DETALLES DEL PROBLEMA
Prosigue el diálogo sobre la identidad de la consciencia a partir de la última intervención de P.

TEXTO DEL EJERCICIO
J: [...S]í, básicamente pienso lo mismo.. igual te marco algunas críticas que por lo que sabés de mí te van a ser previsibles; [...] hay una serie de experimentos de mente del estilo de la filosofía analítica bastante apropiados [...pero] que la identidad dependa de la forma, digamos, de la ordenación de ciertos tipos de moléculas sin importar el que sean siempre las mismas, no es algo metafísico, estarías sosteniendo la identidad en algo empiricamente observale, esa ordenacion (o hipoteticamente empiricamente observable, más allá de nuestra tecnología actual)
P: No se si metafísica e imposibilidad de observación sea lo mismo. En cualquier caso, no habría forma de "observar" que la identidad de la consciencia dependa de la forma (de la permanencia de la ubicación de las partículas). Por eso me parece que lo encaro en una forma en que obligo al lector a abandondar cualquier postura positivista si quiere intentar comprender el asunto. Necesariamente tenés que pensar en nexos de causalidad no observables, entre fenómenos observables y resultados no-observables (la permanencia de la unidad de la consciencia en el tiempo), y por eso planteo que tal vez sea imposible saber si al dormir nos morimos y renacemos, o no.

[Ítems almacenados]

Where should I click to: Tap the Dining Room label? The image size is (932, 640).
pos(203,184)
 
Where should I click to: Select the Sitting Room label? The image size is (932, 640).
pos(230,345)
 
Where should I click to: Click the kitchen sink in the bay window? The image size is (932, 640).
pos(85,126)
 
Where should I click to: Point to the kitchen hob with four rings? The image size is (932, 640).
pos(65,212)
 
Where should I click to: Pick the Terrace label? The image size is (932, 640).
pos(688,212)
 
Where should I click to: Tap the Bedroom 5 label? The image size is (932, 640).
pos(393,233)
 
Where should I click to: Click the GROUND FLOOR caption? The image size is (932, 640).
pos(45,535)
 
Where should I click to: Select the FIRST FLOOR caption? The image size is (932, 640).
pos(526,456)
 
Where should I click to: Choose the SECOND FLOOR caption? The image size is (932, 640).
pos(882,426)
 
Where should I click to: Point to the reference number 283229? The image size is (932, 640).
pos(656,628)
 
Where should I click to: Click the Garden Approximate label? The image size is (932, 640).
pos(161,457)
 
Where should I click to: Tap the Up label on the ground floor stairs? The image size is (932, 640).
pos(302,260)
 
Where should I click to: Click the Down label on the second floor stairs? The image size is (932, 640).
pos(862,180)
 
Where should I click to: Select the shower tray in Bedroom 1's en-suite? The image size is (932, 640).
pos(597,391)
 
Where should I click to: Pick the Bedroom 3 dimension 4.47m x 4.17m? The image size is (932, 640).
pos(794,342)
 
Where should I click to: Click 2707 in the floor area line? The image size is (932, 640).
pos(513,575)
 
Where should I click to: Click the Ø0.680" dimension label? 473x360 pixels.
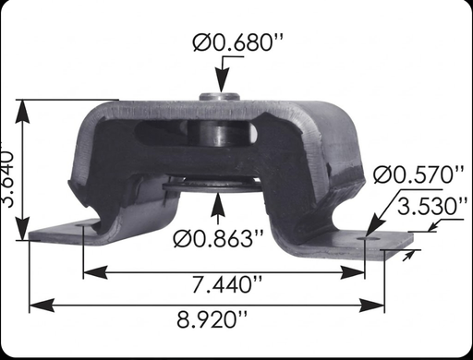coord(235,42)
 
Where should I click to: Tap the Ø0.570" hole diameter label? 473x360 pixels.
coord(417,174)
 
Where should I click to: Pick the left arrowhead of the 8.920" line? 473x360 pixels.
coord(34,302)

RESPUESTA ESCRITA
J: Claro, adoptar una postura positivista lleva a hipótesis inverificables.
P: Si. Creo que eso es tal vez lo más interesante de mi ejemplo. Es un paso muy humilde en dirección de despositivizar la filosofía de la mente.
[...]
P: Ojo, no doy necesariamente por supuesto que haya una ruptura de la unidad de la identidad en una alteración de estado de consciencia. De hecho, ni siquiera digo que necesariamente se pierda la unidad de la identidad en la pérdida de la consciencia. Lo planteo como hipótesis. Puede que la forma, esto es, la ubicación de las partículas reemplazables relevantes, no varíe siquiera en el caso de una muerte clínica.
J: No, claro, un comatoso conserva su identidad pero no es conciente. Sin embargo, tiene algún tipo de sueños, cada tanto, es decir, tiene algún tipo de conciencia. La equivalencia podría entonces plantearse así: existe identidad si y sólo si existe algún estado de conciencia.
P: Claro: permanencia de la identidad. Aunque bueno, podría ser que en los períodos en los que no hubiera sueño no hubiera consciencia alguna, y fuera ese el momento de la ruptura de la identidad. El problema sería: si mi hipótesis es correcta ¿qué estados mantienen la identidad y cuáles no?
Y la pregunta más difícil: ¿por qué?




Nota agregada (17/12/2011)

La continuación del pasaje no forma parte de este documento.